Um grande numero de artistas consagrados dizem que uma obra que desqualifica o espectador, desacreditando sua capacidade criativa e invalidando suas construções narrativas particulares, tende a cair de cara no reino do banal e acabará sendo, invariavelmente, esquecida. Mesmo no campo do entretenimento, muito mais preocupado com a fruição imediata do que com a relevância da obra, o êxito também depende da capacidade de respeitar a condição intelectual do público, mantendo-se sempre na linha tênue entre o palatável e o desafiador.

Na publicidade e no marketing, a mesma questão adquire contornos ainda mais definitivos: ela é uma das chaves para uma campanha inesquecível. É fundamental para um profissional da área conhecer seu público bem o suficiente para jamais subestimá-lo. No mundo ágil da propaganda, ainda mais se levarmos em conta os novos paradigmas da web, um conteúdo que não confia na capacidade de pensar de seu público pode soar como uma ofensa e se transformar em dor de cabeça fulminante para qualquer marca.
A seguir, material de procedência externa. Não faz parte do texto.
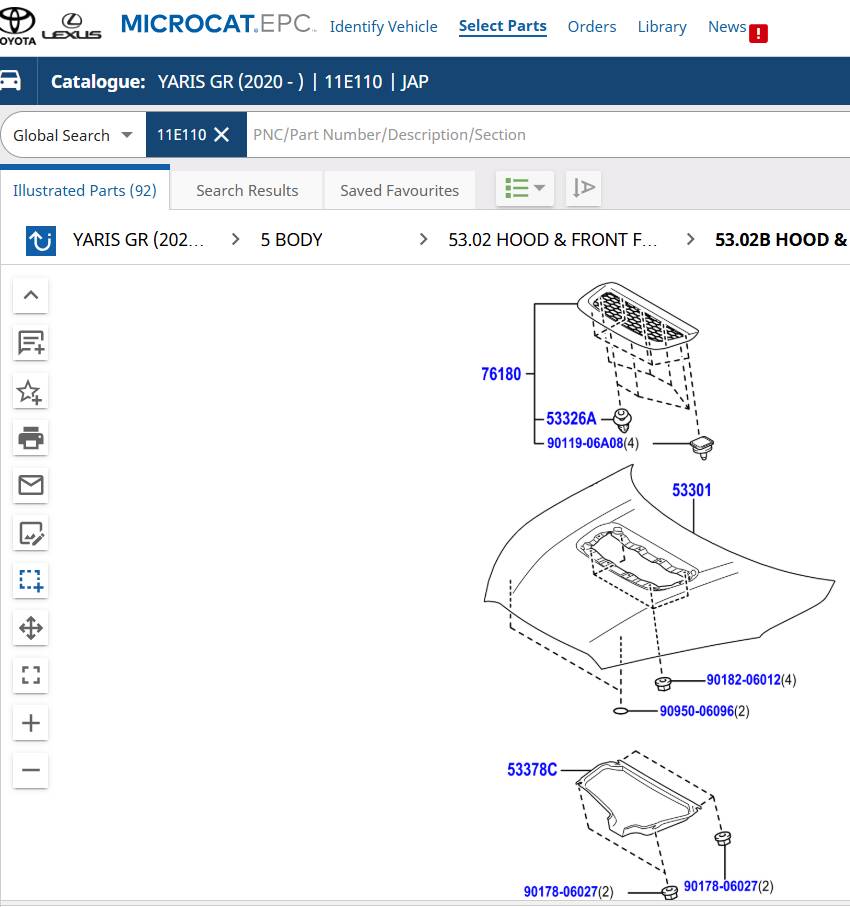Zoom out with the minus button
This screenshot has height=907, width=850.
31,770
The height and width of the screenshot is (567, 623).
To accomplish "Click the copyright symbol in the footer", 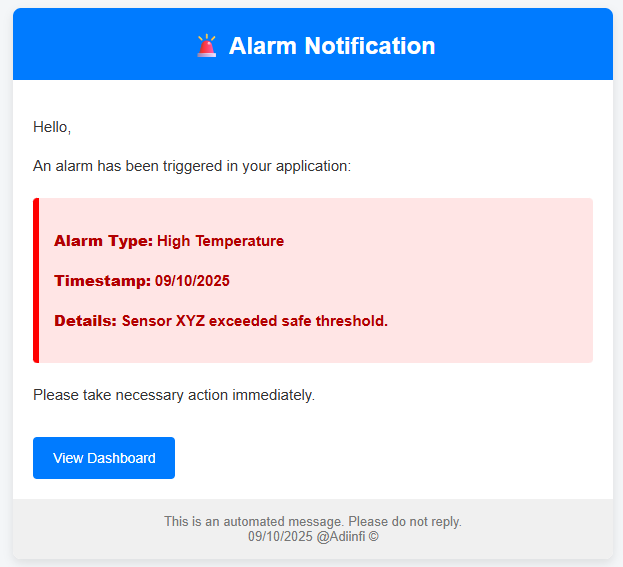I will (x=373, y=536).
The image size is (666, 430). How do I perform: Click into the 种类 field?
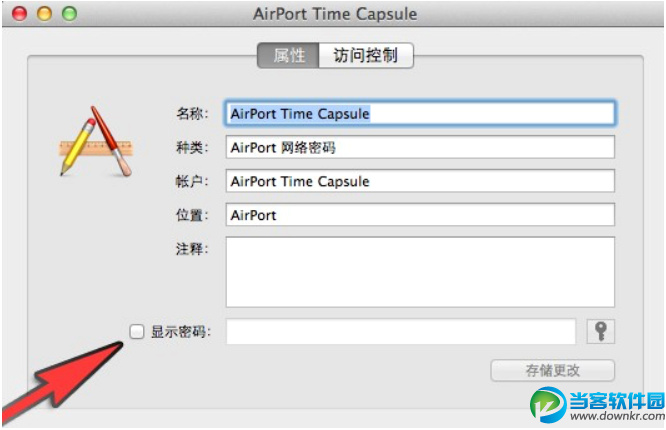tap(420, 148)
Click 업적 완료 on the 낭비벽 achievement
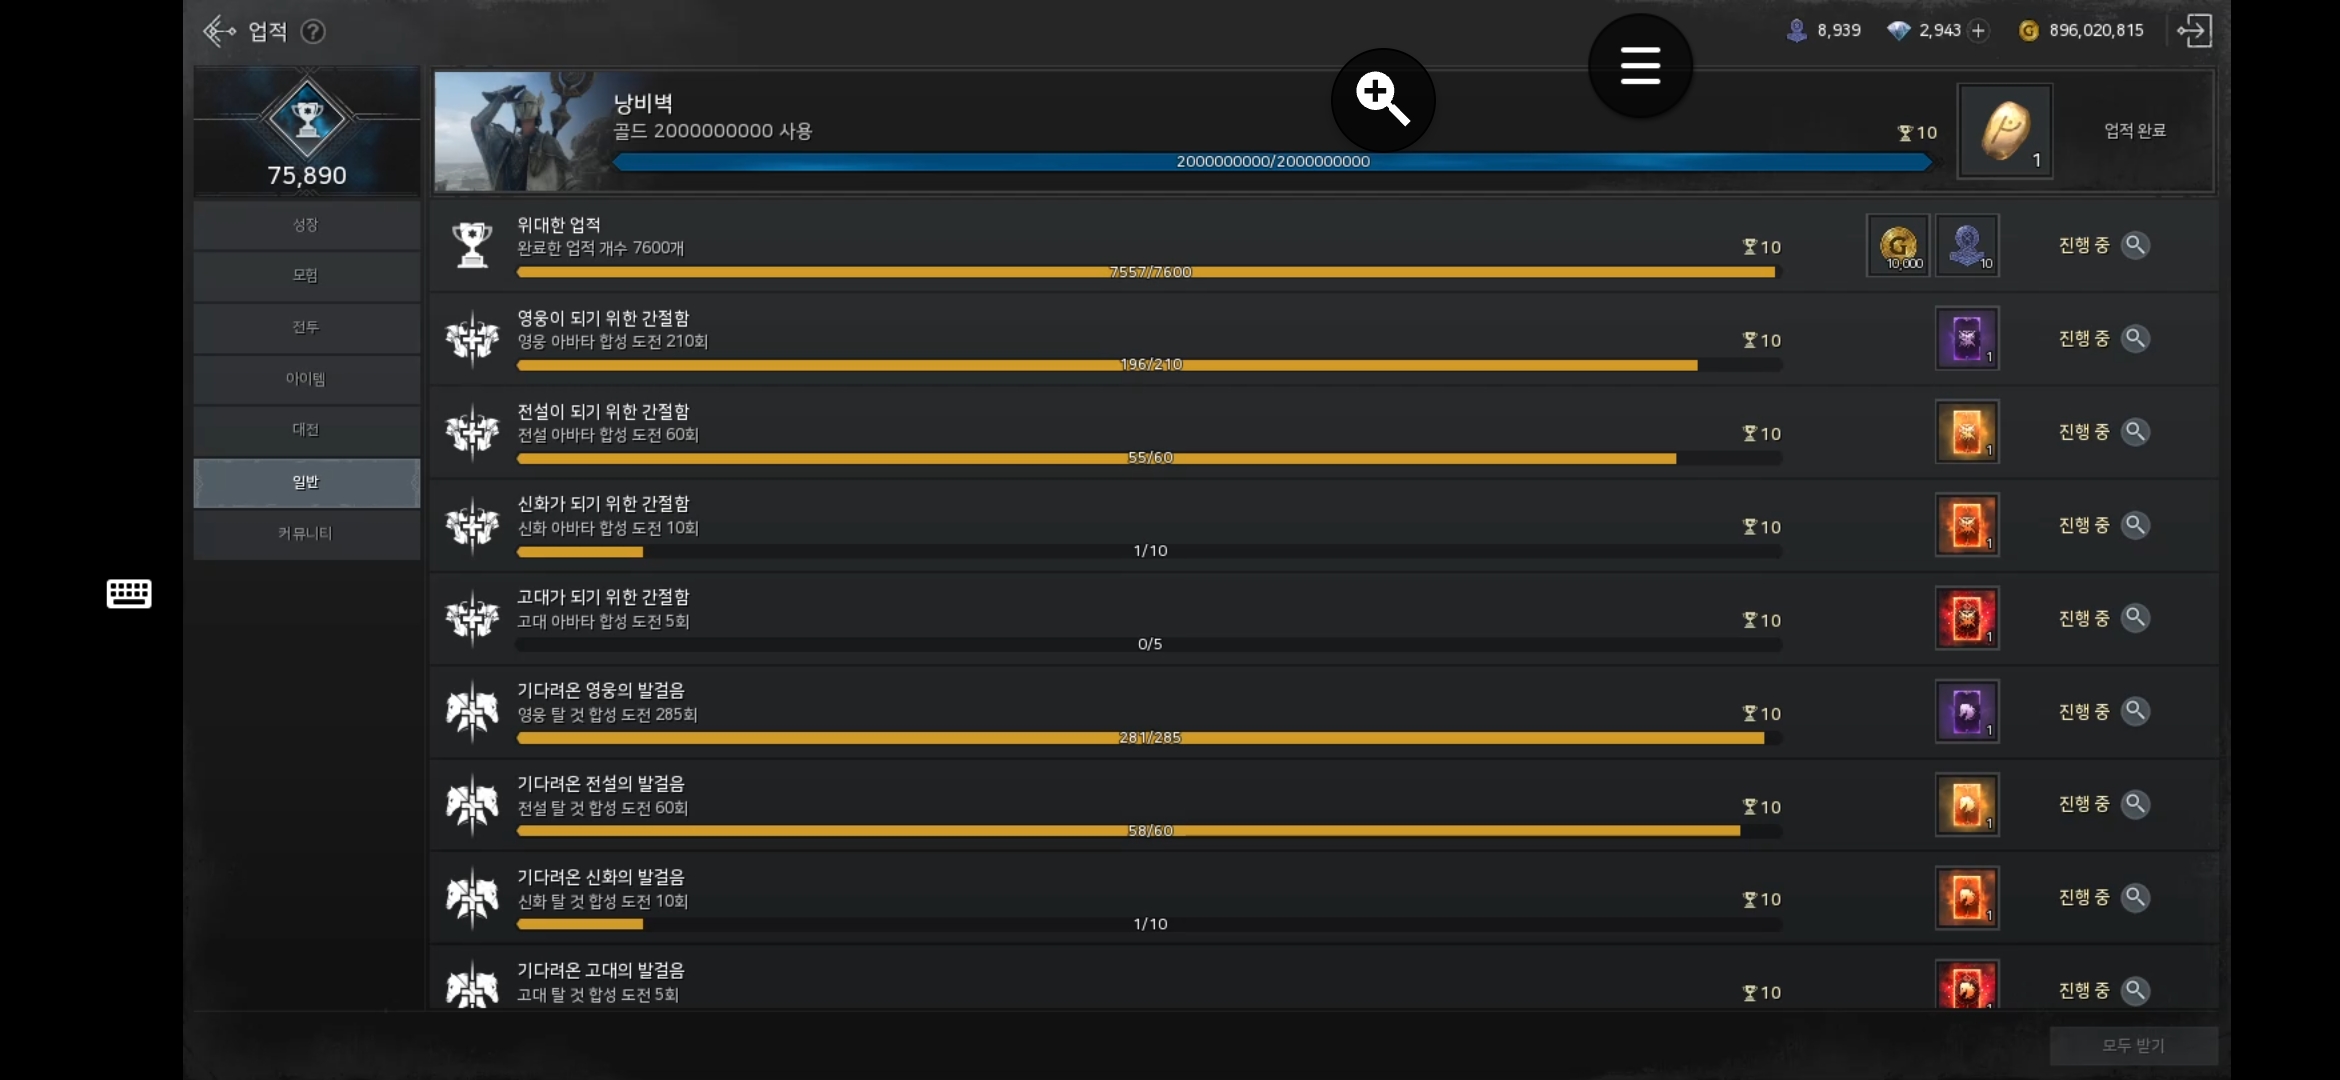The image size is (2340, 1080). (x=2134, y=131)
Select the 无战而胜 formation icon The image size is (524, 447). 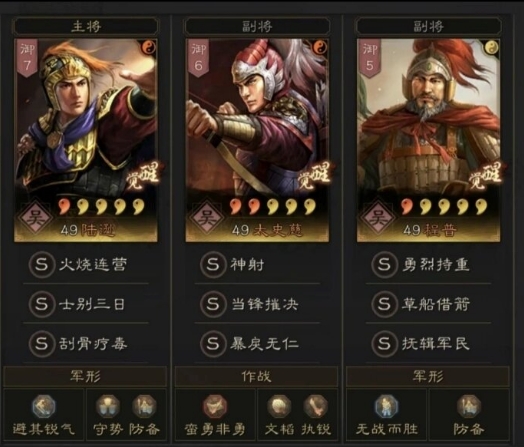pyautogui.click(x=386, y=407)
Como Phillip Kotler afirmou em seu Marketing 3.0, é fundamental entender que o consumidor é mais do que um possível comprador, ele é um ser humano completo e complexo, que tem opiniões e inteligência, que pede para ser conquistado “espiritualmente”, que anseia por ser desafiado a participar ativamente da construção de um mundo melhor.
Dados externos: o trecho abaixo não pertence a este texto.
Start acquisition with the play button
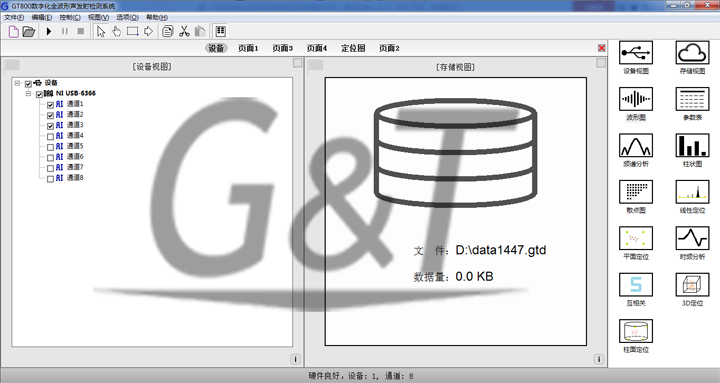720x383 pixels. tap(49, 31)
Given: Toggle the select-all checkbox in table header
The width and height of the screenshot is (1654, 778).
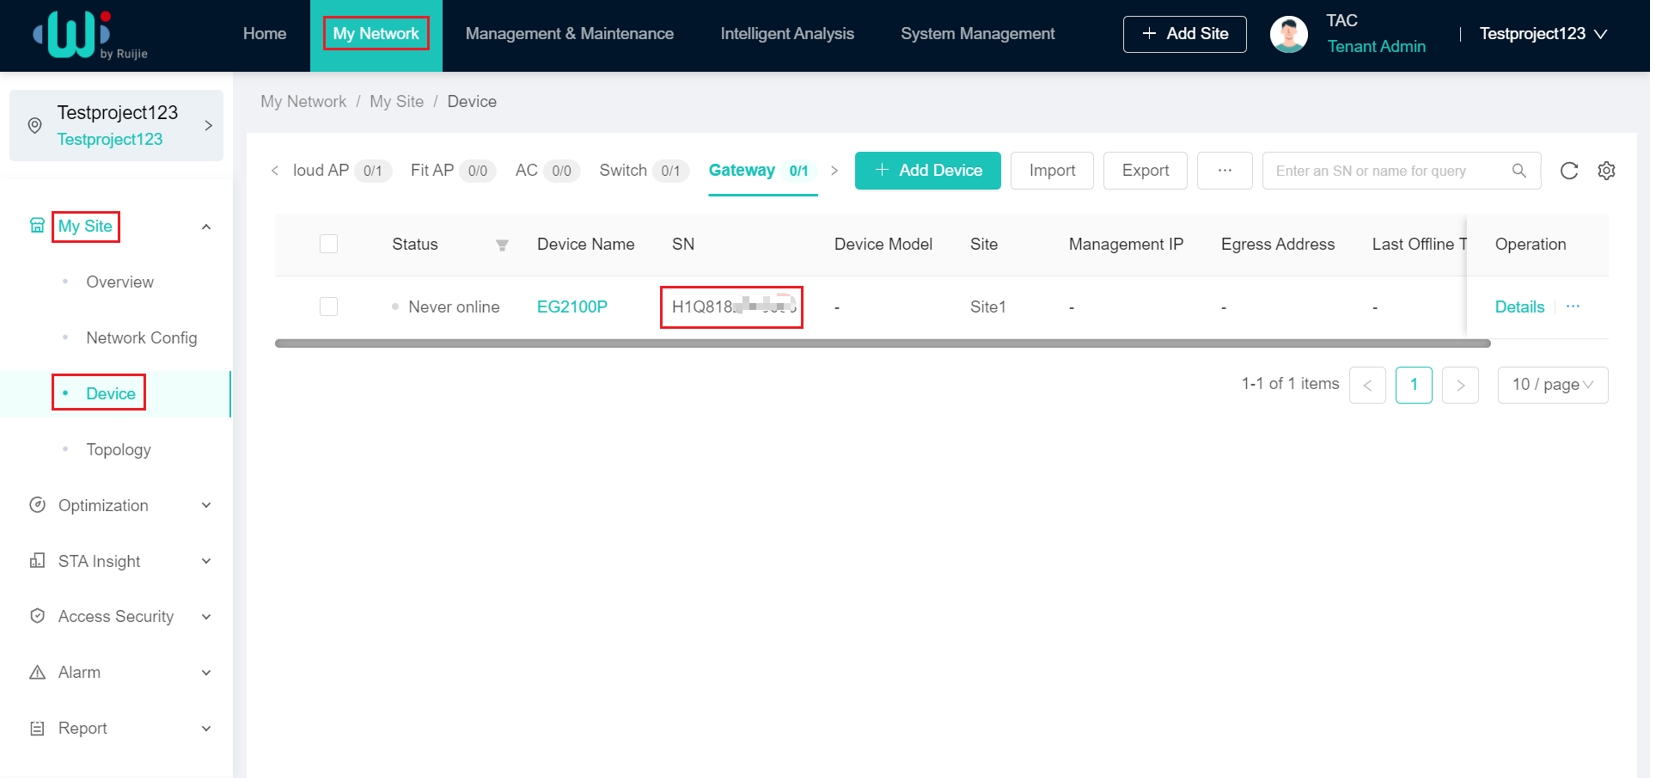Looking at the screenshot, I should coord(328,244).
Lembre-se: seu público conhece mais seu próprio mundo do que você – é ele que será responsável por preencher a lacuna que existe entre a campanha desenvolvida e o conjunto de sentidos de seu cotidiano. Ele age ativamente sobre o conteúdo que você apresentará, independentemente de sua vontade. Ele conhece melhor suas intenções do que você mesmo. E não se deixará enganar – ou ser rebaixado a um comprador destituído de inteligência.